MATERIAL:
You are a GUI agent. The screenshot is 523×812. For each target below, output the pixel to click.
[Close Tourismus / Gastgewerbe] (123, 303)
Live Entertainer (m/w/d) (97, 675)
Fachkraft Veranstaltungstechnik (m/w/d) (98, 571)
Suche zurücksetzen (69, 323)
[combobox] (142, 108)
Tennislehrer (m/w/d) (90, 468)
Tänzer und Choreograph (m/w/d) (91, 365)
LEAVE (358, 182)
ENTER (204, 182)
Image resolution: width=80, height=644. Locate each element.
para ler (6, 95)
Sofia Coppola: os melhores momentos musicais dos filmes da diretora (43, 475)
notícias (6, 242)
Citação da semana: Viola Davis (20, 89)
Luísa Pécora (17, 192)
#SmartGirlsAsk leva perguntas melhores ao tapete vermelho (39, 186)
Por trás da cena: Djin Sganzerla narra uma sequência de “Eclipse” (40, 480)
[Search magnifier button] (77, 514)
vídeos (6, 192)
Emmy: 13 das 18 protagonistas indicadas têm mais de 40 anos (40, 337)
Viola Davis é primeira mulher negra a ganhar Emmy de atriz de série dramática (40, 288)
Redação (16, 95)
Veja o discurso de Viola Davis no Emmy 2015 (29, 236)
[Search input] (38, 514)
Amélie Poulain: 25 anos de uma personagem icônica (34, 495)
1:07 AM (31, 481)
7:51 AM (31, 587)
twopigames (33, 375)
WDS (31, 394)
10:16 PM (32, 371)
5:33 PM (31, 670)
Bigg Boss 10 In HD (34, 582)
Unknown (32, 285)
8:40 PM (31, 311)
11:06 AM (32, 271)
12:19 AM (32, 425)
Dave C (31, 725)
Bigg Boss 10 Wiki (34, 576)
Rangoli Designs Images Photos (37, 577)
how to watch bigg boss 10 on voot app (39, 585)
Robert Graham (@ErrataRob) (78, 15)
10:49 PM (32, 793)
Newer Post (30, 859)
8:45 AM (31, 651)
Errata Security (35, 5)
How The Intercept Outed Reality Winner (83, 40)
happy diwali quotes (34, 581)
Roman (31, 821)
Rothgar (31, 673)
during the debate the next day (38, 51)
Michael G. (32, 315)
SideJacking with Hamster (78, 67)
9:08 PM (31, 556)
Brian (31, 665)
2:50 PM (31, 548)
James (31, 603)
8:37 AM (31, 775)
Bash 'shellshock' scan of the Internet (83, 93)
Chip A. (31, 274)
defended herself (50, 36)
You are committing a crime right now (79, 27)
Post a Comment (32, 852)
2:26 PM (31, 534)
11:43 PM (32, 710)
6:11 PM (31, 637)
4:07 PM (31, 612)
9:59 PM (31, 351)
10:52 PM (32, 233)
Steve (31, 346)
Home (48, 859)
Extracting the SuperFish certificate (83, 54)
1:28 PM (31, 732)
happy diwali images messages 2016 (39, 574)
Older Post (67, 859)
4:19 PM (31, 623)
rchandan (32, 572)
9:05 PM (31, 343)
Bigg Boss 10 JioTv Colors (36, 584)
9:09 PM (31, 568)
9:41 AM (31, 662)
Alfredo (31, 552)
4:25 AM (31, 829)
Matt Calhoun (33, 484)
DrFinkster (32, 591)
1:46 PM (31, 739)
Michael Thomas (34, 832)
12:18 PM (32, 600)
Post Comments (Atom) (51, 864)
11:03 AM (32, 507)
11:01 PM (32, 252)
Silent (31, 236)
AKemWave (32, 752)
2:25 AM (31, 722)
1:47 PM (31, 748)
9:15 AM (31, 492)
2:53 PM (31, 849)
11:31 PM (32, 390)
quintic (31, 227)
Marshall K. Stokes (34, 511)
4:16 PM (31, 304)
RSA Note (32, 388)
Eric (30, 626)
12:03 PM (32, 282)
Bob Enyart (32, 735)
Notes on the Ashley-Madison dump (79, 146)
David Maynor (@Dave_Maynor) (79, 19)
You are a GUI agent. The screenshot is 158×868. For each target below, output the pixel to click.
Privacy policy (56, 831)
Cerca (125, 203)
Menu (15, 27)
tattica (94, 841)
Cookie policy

OBJECTIVE: Can you print all of the material above verbatim, line for line?

ANSWER BELOW:
You are a GUI agent. The screenshot is 523×812. For each target below, output the pixel to click.
[Close Tourismus / Gastgewerbe] (123, 303)
Live Entertainer (m/w/d) (97, 675)
Fachkraft Veranstaltungstechnik (m/w/d) (98, 571)
Suche zurücksetzen (69, 323)
[combobox] (142, 108)
Tennislehrer (m/w/d) (90, 468)
Tänzer und Choreograph (m/w/d) (91, 365)
LEAVE (358, 182)
ENTER (204, 182)
Image resolution: width=80, height=644. Locate each element.
para ler (6, 95)
Sofia Coppola: os melhores momentos musicais dos filmes da diretora (43, 475)
notícias (6, 242)
Citação da semana: Viola Davis (20, 89)
Luísa Pécora (17, 192)
#SmartGirlsAsk leva perguntas melhores ao tapete vermelho (39, 186)
Por trás da cena: Djin Sganzerla narra uma sequência de “Eclipse” (40, 480)
[Search magnifier button] (77, 514)
vídeos (6, 192)
Emmy: 13 das 18 protagonistas indicadas têm mais de 40 anos (40, 337)
Viola Davis é primeira mulher negra a ganhar Emmy de atriz de série dramática (40, 288)
Redação (16, 95)
Veja o discurso de Viola Davis no Emmy 2015 (29, 236)
[Search input] (38, 514)
Amélie Poulain: 25 anos de uma personagem icônica (34, 495)
1:07 AM (31, 481)
7:51 AM (31, 587)
twopigames (33, 375)
WDS (31, 394)
10:16 PM (32, 371)
5:33 PM (31, 670)
Bigg Boss 10 In HD (34, 582)
Unknown (32, 285)
8:40 PM (31, 311)
11:06 AM (32, 271)
12:19 AM (32, 425)
Dave C (31, 725)
Bigg Boss 10 Wiki (34, 576)
Rangoli Designs Images Photos (37, 577)
how to watch bigg boss 10 on voot app (39, 585)
Robert Graham (@ErrataRob) (78, 15)
10:49 PM (32, 793)
Newer Post (30, 859)
8:45 AM (31, 651)
Errata Security (35, 5)
How The Intercept Outed Reality Winner (83, 40)
happy diwali quotes (34, 581)
Roman (31, 821)
Rothgar (31, 673)
during the debate the next day (38, 51)
Michael G. (32, 315)
SideJacking with Hamster (78, 67)
9:08 PM (31, 556)
Brian (31, 665)
2:50 PM (31, 548)
James (31, 603)
8:37 AM (31, 775)
Bash 'shellshock' scan of the Internet (83, 93)
Chip A. (31, 274)
defended herself (50, 36)
You are committing a crime right now (79, 27)
Post a Comment (32, 852)
2:26 PM (31, 534)
11:43 PM (32, 710)
6:11 PM (31, 637)
4:07 PM (31, 612)
9:59 PM (31, 351)
10:52 PM (32, 233)
Steve (31, 346)
Home (48, 859)
Extracting the SuperFish certificate (83, 54)
1:28 PM (31, 732)
happy diwali images messages 2016 (39, 574)
Older Post (67, 859)
4:19 PM (31, 623)
rchandan (32, 572)
9:05 PM (31, 343)
Bigg Boss 10 JioTv Colors (36, 584)
9:09 PM (31, 568)
9:41 AM (31, 662)
Alfredo (31, 552)
4:25 AM (31, 829)
Matt Calhoun (33, 484)
DrFinkster (32, 591)
1:46 PM (31, 739)
Michael Thomas (34, 832)
12:18 PM (32, 600)
Post Comments (Atom) (51, 864)
11:03 AM (32, 507)
11:01 PM (32, 252)
Silent (31, 236)
AKemWave (32, 752)
2:25 AM (31, 722)
1:47 PM (31, 748)
9:15 AM (31, 492)
2:53 PM (31, 849)
11:31 PM (32, 390)
quintic (31, 227)
Marshall K. Stokes (34, 511)
4:16 PM (31, 304)
RSA Note (32, 388)
Eric (30, 626)
12:03 PM (32, 282)
Bob Enyart (32, 735)
Notes on the Ashley-Madison dump (79, 146)
David Maynor (@Dave_Maynor) (79, 19)
You are a GUI agent. The screenshot is 158×868. For each target below, output the pixel to click.
Privacy policy (56, 831)
Cerca (125, 203)
Menu (15, 27)
tattica (94, 841)
Cookie policy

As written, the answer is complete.